TOPEKA, Kan. (KSNT) – Governor Laura Kelly has suggested an online sales tax for Kansans. She says the tax would not only bring in nearly $50 million in revenue for the state, but it would also level the playing field between big online retailers and local stores. Currently, large online marketplaces, like Amazon or E-Bay, aren’t required to collect sales tax in the same way local businesses are.
“Just trying to figure out the best way to be available to people but also like not go under, ourselves,” said Christopher Luxem, Inventory Manager at The Raven Bookstore.
The Raven Bookstore is just one of the thousands of small businesses in Kansas competing with online stores. Luxem says many people in the community support the local business, but it’s still difficult.
“Like asking if we price match or if we can sell a book for 70% off like Amazon does, you know, and obviously, we can’t do that because we would make like pennies on the dollar,” added Luxem.
While requiring a tax for online sales wouldn’t completely fix the disparity, Luxem says it would be helpful.
However, many Kansans are concerned to hear that another tax may be added, in a state with already extremely high taxes. The Governor says that the funds collected from online sales tax will go directly back to the state; this would pay for things like education, roads, and other necessities.
A portion of all sales tax in the state will also be dispersed across the state to help lower property taxes.
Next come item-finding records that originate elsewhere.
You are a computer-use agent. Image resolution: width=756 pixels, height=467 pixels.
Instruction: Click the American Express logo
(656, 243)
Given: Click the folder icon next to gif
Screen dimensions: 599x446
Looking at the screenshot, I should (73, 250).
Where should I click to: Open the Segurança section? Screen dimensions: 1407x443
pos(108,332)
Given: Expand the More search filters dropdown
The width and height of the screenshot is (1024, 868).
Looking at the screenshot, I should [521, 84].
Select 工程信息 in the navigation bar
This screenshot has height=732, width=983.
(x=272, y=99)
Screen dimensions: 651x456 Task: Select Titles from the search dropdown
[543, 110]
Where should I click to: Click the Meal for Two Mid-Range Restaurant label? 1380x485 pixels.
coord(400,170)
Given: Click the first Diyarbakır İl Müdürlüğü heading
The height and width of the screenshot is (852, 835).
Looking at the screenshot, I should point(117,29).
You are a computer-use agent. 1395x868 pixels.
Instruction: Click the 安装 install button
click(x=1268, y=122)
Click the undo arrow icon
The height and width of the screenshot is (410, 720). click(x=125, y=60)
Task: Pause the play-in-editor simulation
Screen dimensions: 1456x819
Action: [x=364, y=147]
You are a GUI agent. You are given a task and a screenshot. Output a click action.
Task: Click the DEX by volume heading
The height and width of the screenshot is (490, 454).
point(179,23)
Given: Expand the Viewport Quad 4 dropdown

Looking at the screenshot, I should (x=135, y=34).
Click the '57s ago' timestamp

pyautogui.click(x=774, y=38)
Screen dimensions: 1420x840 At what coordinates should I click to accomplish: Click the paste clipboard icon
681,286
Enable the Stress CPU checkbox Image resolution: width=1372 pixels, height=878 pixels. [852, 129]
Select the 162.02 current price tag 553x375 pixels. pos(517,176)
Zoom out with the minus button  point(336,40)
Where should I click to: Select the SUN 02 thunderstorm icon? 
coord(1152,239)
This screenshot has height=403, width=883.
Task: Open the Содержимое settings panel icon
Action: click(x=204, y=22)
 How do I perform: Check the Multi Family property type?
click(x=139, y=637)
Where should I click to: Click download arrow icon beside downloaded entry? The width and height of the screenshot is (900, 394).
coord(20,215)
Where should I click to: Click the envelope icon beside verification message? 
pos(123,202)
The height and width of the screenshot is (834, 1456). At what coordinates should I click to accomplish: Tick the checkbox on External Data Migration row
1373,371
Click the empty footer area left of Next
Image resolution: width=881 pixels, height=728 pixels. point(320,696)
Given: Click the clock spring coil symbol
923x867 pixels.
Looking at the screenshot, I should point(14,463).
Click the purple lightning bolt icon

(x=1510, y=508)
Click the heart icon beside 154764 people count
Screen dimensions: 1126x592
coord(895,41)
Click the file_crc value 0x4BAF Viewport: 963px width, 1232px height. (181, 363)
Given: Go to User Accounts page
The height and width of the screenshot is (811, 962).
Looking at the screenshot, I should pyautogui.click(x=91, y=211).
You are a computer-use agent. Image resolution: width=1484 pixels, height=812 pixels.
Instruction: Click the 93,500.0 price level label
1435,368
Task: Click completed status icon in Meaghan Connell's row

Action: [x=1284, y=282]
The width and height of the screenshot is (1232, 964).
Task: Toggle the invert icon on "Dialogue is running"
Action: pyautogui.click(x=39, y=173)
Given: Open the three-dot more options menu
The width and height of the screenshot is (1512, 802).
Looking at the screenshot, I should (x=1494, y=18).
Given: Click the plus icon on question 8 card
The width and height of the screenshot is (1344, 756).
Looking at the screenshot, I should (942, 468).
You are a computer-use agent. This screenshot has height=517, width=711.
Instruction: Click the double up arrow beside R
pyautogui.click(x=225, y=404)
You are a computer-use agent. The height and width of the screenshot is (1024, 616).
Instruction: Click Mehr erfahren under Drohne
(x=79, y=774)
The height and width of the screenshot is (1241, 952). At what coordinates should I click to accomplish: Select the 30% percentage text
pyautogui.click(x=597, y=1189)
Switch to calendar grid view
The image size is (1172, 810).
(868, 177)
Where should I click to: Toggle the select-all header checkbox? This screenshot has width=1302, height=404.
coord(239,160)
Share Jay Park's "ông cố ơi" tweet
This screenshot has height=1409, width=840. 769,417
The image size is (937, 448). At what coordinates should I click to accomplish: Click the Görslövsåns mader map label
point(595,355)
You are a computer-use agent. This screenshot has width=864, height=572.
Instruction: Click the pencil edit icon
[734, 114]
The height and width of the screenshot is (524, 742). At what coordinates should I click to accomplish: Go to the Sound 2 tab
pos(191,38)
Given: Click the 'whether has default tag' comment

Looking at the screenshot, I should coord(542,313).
The Local Ad Valorem Tax Reduction Fund has been in place for this purpose but has not been funded by the government since 2003. Governor Kelly’s budget plan includes $54 million for this fund.
Kansas Director of the Budget, Larry Campbell, says the governor’s budget is just a start on the path to reduce taxes in the state.
“We’ll take it a step at a time, but the goal would be to do what we can for folks,” said Campbell.